## WHAT YOU HAVE TO DO
The entries below contain a line with "The height and width of the screenshot is (840, 1411)." and a line with "The image size is (1232, 973).". Quote exactly those two lines and all lines between them.

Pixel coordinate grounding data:
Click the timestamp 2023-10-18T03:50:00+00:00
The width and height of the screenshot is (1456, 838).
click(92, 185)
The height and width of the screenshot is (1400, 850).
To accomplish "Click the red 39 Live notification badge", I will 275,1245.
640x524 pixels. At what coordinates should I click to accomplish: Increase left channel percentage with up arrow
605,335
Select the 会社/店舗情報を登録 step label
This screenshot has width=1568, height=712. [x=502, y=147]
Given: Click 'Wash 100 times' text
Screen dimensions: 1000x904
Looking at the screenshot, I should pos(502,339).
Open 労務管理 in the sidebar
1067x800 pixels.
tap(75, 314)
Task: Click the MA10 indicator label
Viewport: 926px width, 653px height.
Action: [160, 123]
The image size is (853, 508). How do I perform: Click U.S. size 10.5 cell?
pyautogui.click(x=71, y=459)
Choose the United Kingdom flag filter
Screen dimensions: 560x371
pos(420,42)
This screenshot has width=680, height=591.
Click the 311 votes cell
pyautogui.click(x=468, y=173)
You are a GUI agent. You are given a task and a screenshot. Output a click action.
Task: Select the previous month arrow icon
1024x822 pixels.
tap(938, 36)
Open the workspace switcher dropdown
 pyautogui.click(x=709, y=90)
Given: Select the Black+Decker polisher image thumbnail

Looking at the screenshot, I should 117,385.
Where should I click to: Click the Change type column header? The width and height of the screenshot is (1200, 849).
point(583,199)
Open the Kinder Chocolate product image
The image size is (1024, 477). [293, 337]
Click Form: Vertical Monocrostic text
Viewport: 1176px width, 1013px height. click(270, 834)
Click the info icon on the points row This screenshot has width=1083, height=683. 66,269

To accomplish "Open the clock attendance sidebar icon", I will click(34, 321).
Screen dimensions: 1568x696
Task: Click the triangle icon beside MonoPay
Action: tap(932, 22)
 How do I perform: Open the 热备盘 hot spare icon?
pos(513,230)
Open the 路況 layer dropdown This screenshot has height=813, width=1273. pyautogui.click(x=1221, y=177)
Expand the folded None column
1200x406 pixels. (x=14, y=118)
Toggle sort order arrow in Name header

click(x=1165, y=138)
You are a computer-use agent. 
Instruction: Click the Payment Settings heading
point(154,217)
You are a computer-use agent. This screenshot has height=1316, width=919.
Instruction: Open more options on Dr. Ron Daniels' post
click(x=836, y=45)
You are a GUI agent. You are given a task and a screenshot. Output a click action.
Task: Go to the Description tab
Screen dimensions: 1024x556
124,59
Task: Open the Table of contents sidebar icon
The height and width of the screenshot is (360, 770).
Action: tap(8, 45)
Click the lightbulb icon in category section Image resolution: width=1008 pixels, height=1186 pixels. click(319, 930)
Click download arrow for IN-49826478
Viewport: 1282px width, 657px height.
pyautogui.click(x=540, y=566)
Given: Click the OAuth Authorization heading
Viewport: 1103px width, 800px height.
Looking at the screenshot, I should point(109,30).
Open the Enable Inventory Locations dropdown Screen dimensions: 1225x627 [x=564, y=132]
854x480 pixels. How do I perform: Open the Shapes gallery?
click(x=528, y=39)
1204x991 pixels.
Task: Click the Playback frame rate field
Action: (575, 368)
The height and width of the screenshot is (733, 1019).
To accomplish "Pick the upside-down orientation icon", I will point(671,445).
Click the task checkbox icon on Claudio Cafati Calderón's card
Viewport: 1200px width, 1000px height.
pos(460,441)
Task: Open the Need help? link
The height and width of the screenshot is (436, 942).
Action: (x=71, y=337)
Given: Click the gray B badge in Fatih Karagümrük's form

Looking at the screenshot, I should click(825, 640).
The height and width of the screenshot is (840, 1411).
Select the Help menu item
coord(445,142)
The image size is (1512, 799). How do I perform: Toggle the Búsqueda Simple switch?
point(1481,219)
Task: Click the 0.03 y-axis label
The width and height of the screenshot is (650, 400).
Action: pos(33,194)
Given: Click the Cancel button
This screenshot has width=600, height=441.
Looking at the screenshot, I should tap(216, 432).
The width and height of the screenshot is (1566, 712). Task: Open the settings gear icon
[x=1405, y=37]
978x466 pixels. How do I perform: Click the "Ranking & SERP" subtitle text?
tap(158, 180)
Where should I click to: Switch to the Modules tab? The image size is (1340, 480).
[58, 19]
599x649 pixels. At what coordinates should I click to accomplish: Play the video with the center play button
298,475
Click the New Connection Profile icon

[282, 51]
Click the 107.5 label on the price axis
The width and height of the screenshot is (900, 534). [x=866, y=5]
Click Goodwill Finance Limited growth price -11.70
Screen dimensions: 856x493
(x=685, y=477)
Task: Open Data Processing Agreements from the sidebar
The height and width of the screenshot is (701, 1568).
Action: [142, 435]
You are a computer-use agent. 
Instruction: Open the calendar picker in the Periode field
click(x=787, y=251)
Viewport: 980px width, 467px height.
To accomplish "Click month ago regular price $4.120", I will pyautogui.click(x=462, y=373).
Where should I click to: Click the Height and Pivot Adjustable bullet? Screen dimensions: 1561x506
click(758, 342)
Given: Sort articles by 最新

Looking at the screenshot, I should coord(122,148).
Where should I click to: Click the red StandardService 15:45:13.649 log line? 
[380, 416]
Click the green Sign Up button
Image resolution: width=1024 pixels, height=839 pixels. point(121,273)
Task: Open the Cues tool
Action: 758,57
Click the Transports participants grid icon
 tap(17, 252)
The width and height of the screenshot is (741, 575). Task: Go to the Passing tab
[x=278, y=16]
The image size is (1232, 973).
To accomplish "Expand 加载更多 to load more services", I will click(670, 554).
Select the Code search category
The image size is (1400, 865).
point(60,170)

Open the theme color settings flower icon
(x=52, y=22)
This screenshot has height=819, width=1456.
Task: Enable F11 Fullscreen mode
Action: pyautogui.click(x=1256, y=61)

## WRITTEN ANSWER
The height and width of the screenshot is (840, 1411).
Select the Help menu item
coord(445,142)
The image size is (1512, 799). How do I perform: Toggle the Búsqueda Simple switch?
point(1481,219)
Task: Click the 0.03 y-axis label
The width and height of the screenshot is (650, 400).
Action: pos(33,194)
Given: Click the Cancel button
This screenshot has width=600, height=441.
Looking at the screenshot, I should tap(216, 432).
The width and height of the screenshot is (1566, 712). Task: Open the settings gear icon
[x=1405, y=37]
978x466 pixels. How do I perform: Click the "Ranking & SERP" subtitle text?
tap(158, 180)
Where should I click to: Switch to the Modules tab? The image size is (1340, 480).
[58, 19]
599x649 pixels. At what coordinates should I click to accomplish: Play the video with the center play button
298,475
Click the New Connection Profile icon

[282, 51]
Click the 107.5 label on the price axis
The width and height of the screenshot is (900, 534). [x=866, y=5]
Click Goodwill Finance Limited growth price -11.70
Screen dimensions: 856x493
(x=685, y=477)
Task: Open Data Processing Agreements from the sidebar
The height and width of the screenshot is (701, 1568).
Action: [142, 435]
You are a computer-use agent. 
Instruction: Open the calendar picker in the Periode field
click(x=787, y=251)
Viewport: 980px width, 467px height.
To accomplish "Click month ago regular price $4.120", I will pyautogui.click(x=462, y=373).
Where should I click to: Click the Height and Pivot Adjustable bullet? Screen dimensions: 1561x506
click(758, 342)
Given: Sort articles by 最新

Looking at the screenshot, I should coord(122,148).
Where should I click to: Click the red StandardService 15:45:13.649 log line? 
[380, 416]
Click the green Sign Up button
Image resolution: width=1024 pixels, height=839 pixels. point(121,273)
Task: Open the Cues tool
Action: 758,57
Click the Transports participants grid icon
 tap(17, 252)
The width and height of the screenshot is (741, 575). Task: Go to the Passing tab
[x=278, y=16]
The image size is (1232, 973).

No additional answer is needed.